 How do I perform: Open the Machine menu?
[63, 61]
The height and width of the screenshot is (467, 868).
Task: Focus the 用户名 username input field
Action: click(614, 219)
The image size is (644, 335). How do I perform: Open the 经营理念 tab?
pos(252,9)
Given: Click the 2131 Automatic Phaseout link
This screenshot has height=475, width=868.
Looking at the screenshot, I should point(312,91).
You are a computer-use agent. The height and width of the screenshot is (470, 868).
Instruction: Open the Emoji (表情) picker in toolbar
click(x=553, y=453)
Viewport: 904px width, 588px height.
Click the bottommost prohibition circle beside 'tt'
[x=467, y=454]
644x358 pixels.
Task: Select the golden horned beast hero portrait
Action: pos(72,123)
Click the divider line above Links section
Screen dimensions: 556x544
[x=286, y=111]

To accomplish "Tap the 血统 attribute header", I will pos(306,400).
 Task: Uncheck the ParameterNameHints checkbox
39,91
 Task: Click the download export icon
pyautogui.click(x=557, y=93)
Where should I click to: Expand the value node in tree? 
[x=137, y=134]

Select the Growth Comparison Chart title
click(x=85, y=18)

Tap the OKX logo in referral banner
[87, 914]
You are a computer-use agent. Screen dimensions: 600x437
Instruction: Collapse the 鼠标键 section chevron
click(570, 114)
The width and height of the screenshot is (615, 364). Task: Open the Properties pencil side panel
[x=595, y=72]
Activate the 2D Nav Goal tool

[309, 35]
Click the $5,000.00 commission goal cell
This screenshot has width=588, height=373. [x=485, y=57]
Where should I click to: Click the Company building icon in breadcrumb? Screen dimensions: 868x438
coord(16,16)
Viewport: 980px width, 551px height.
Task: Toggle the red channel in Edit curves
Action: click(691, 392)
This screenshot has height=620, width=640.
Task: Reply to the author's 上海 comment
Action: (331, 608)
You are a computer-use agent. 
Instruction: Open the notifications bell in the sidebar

-.-.-

**Exercise details**
Extract every line of the records above that contains the word "computer".

**Your response**
You are a computer-use agent. The height and width of the screenshot is (470, 868).
You are a computer-use agent. Screen dimensions: 600x437
You are a computer-use agent. 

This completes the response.